Cette semaine, la Commission européenne publiera à l’attention des États membres une recommandation visant à garantir la sécurité des journalistes dans toute l’Union européenne. Nous ne connaissons pas encore la teneur exacte de cette recommandation, mais il est essentiel qu’elle ait suffisamment de poids pour améliorer les mesures déjà prises par les États membres afin de lutter contre un phénomène qui menace gravement la démocratie.

La pratique d’un journalisme de qualité est soumise à des pressions sans précédent. Les contraintes économiques, les ingérences politiques et le volume des fausses informations, ainsi que la vitesse à laquelle elles se propagent, sont désormais des défis quotidiens pour quantité de journalistes. 

Mais malgré ces contraintes, les reporters n’ont pas faibli lorsque nous en avions le plus besoin. Selon le dernier Digital News Report du Reuters Institute, durant la pandémie, la confiance à l’égard des informations a augmenté de 6 %.
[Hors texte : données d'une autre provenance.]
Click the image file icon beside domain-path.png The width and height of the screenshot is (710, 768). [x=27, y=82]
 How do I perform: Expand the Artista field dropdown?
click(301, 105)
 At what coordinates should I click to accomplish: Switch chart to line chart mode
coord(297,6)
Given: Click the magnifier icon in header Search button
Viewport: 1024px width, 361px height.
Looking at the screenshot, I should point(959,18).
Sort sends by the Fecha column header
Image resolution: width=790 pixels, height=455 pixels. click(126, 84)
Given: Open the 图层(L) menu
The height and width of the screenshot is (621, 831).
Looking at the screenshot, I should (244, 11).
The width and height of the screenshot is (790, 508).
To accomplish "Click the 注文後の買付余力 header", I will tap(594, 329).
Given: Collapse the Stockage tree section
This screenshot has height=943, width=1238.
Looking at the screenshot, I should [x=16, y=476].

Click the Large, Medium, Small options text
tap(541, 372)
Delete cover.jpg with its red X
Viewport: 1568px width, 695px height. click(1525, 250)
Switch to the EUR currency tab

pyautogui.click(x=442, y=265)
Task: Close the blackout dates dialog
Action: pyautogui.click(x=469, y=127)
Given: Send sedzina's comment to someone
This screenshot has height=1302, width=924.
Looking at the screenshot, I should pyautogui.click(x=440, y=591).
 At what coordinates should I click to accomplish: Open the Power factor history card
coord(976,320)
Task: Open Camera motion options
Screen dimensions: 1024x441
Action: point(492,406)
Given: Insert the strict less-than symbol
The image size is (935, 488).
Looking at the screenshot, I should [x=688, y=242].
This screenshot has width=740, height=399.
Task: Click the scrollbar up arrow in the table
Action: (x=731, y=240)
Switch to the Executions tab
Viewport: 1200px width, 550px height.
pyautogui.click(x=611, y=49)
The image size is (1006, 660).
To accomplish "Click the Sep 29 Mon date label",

Et c’est vers les médias de service public que les personnes en quête d’informations et d’actualités fiables et éprouvées se sont tournées. Alors que la crise s’enlisait, l’audience des bulletins d’information du soir des Membres a été 2,5 fois plus élevée les jours de pointe.

Pourtant, au fur et à mesure que notre besoin d’actualités fiables s’amplifie, celles et ceux qui les mettent à notre disposition sont menacé.e.s en ligne et sur le terrain.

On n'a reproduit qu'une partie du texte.